• **WHAT THE EXERCISE ASKS**:
Your copy should hold exactly the lines from the beginning of the listing below through the line with "Task: Click Check button under Swap tokens", without any pictures.

• **STUDY MATERIAL**:
◇ ◇ ◇ ◇ ◇
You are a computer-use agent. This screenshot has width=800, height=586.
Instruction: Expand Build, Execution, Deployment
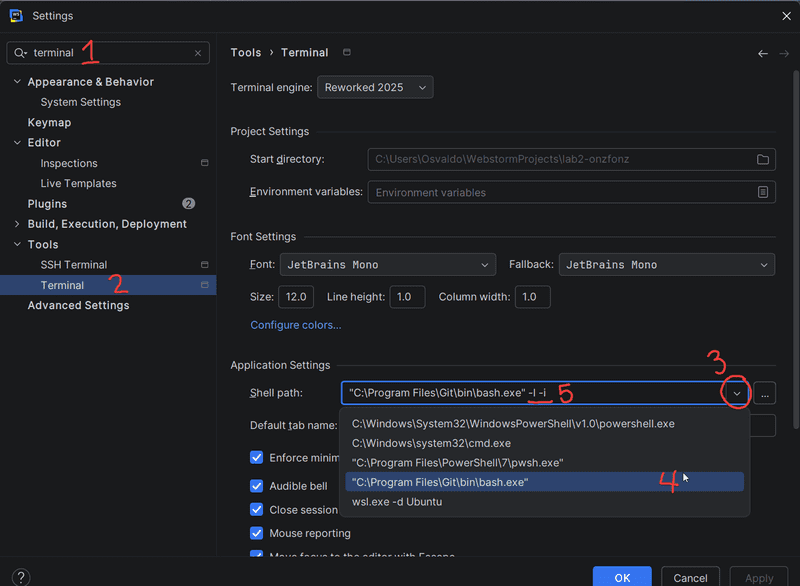tap(16, 223)
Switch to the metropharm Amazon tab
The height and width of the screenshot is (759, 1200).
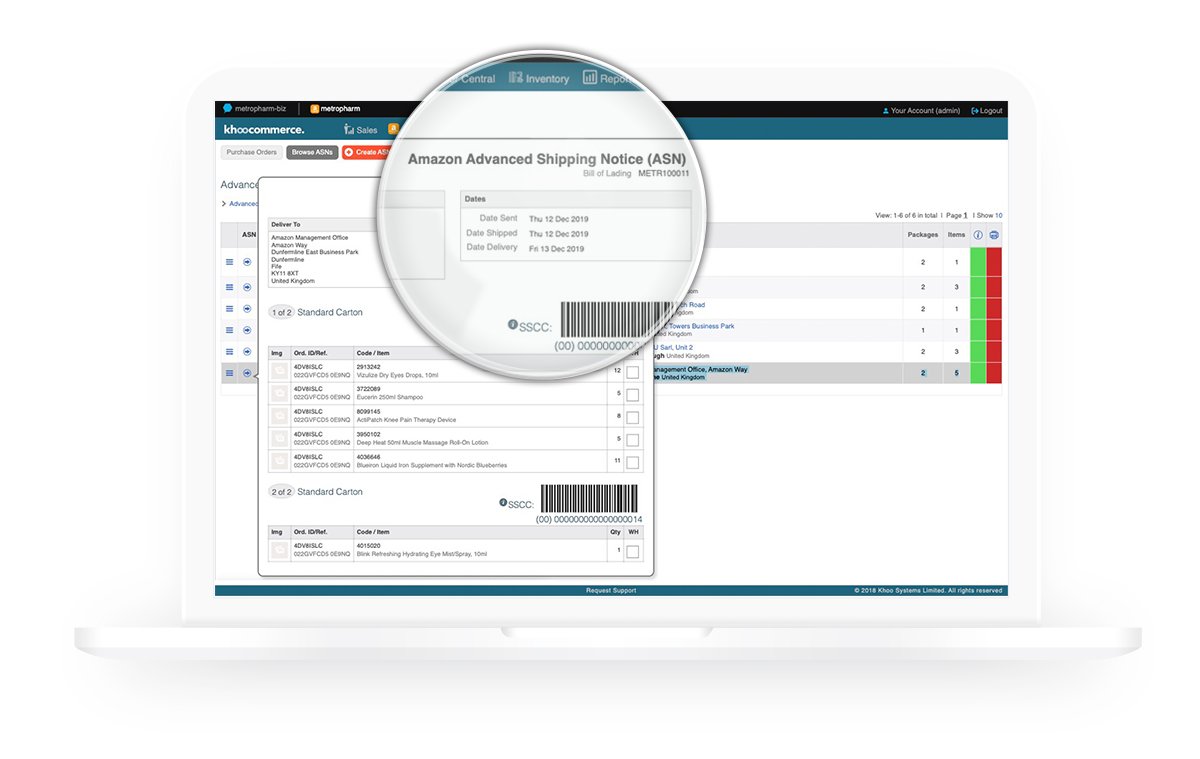coord(335,108)
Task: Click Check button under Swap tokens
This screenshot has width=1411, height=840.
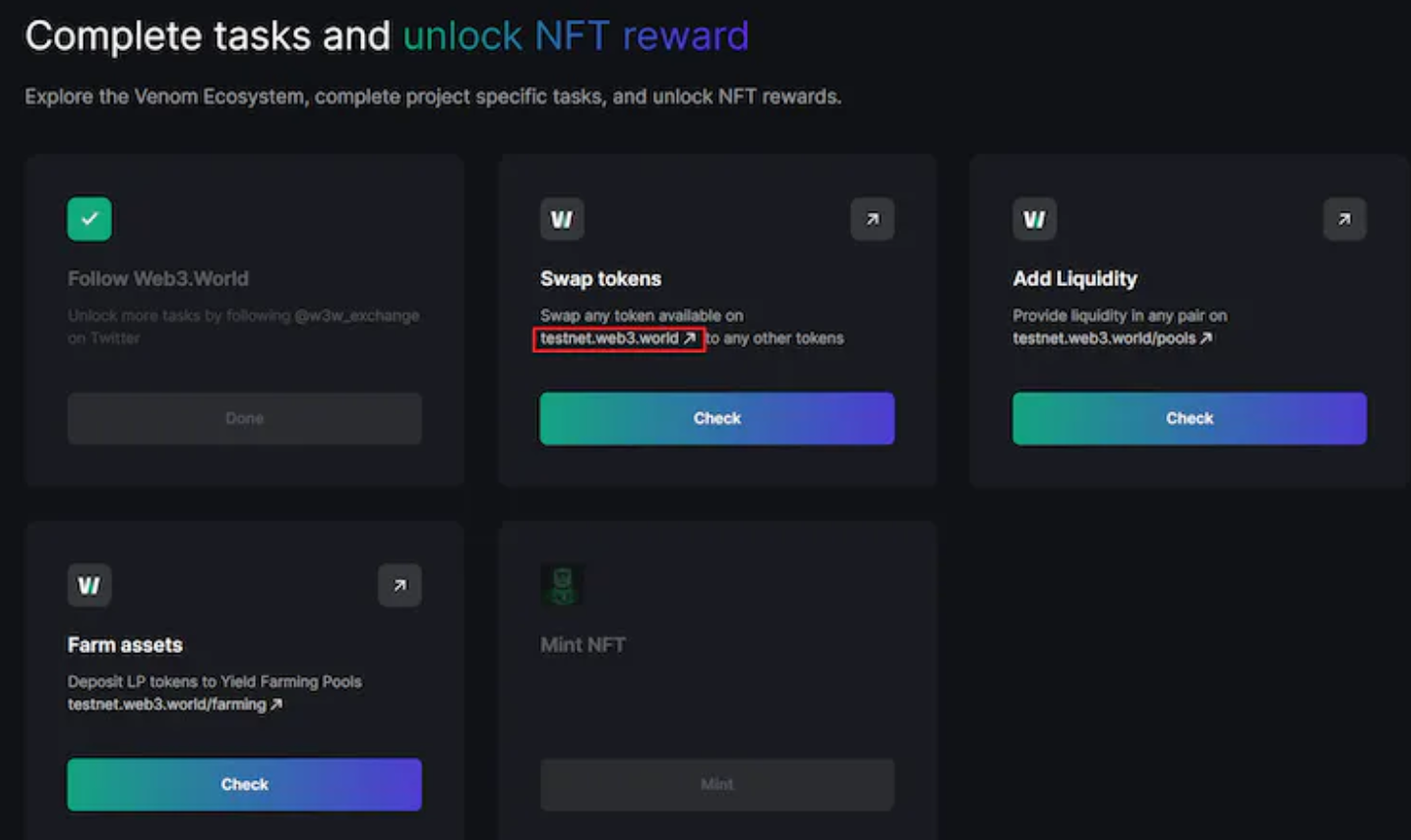Action: pos(717,418)
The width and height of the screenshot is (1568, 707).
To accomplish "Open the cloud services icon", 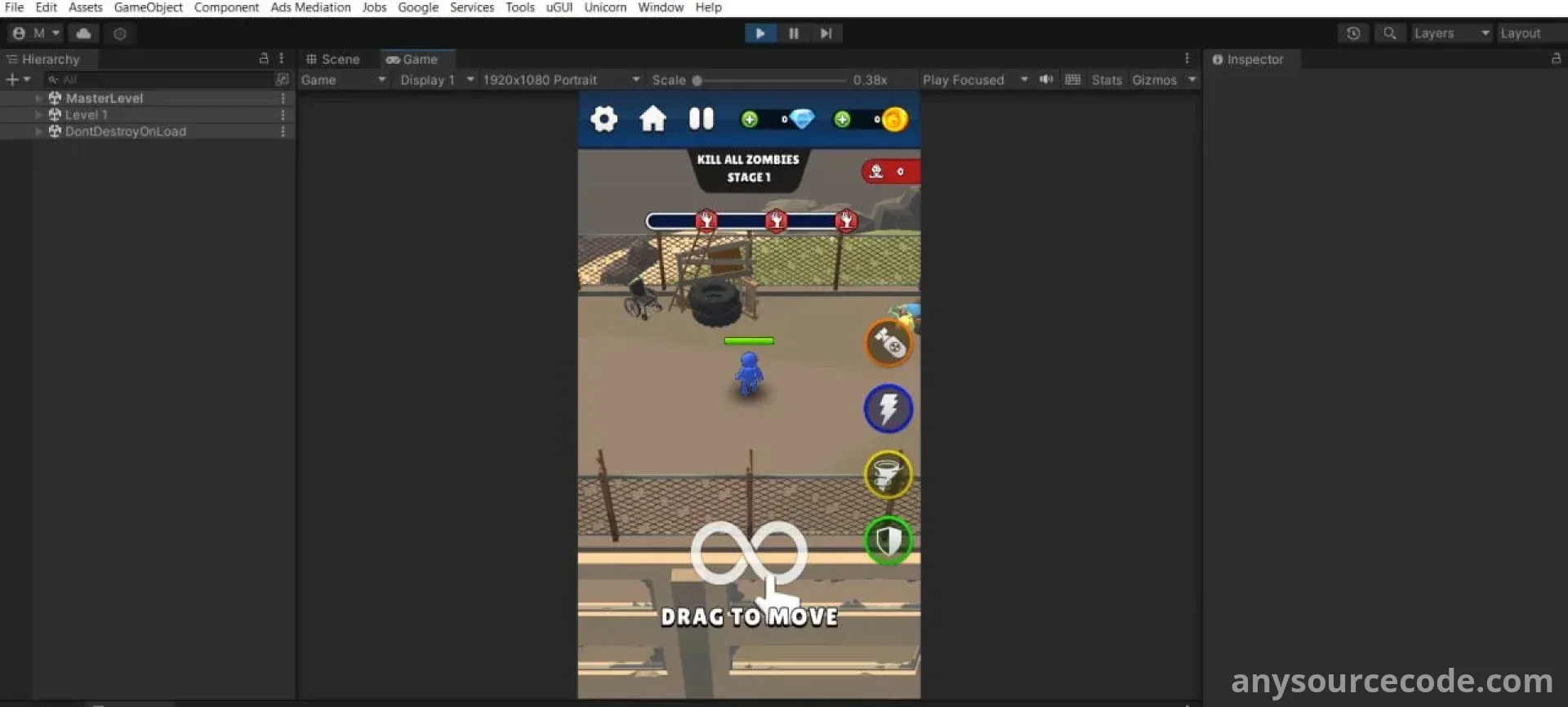I will click(83, 33).
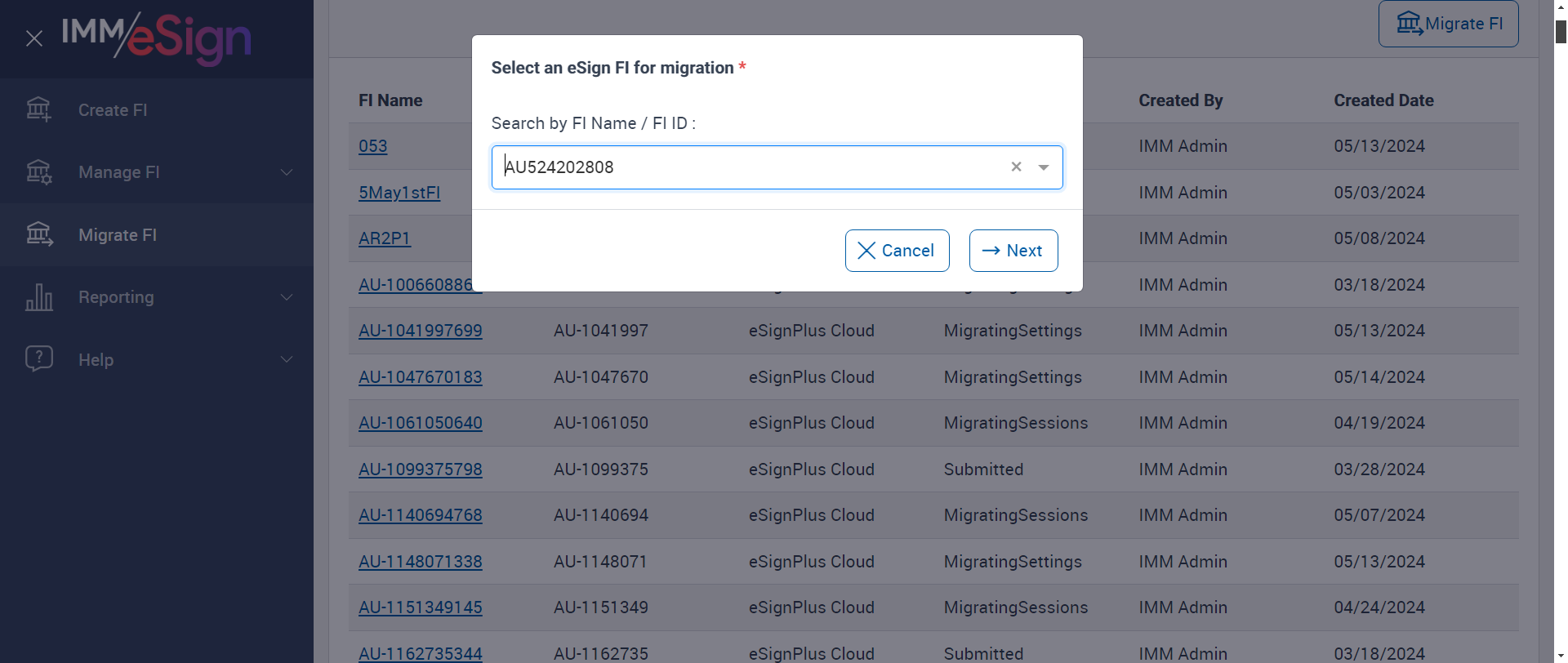Viewport: 1568px width, 663px height.
Task: Cancel the FI migration dialog
Action: (897, 251)
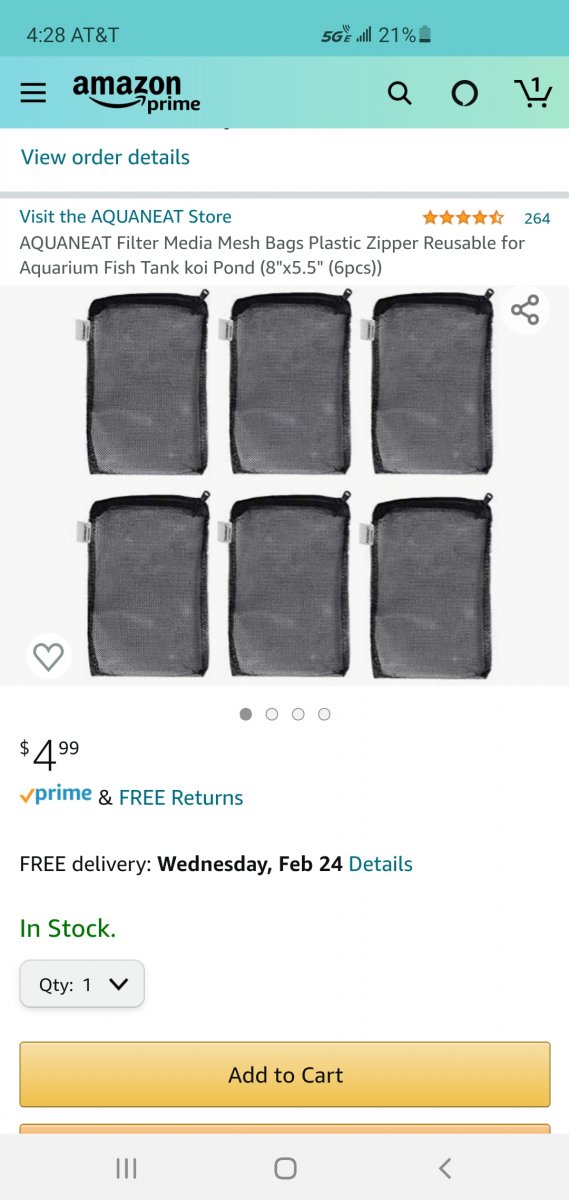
◇ ◇ ◇ ◇ ◇
• **RESPONSE AREA**:
You are a computer-use agent. This screenshot has width=800, height=586.
Instruction: Expand Build, Execution, Deployment
tap(16, 223)
Switch to the metropharm Amazon tab
The height and width of the screenshot is (759, 1200).
coord(335,108)
Task: Click Check button under Swap tokens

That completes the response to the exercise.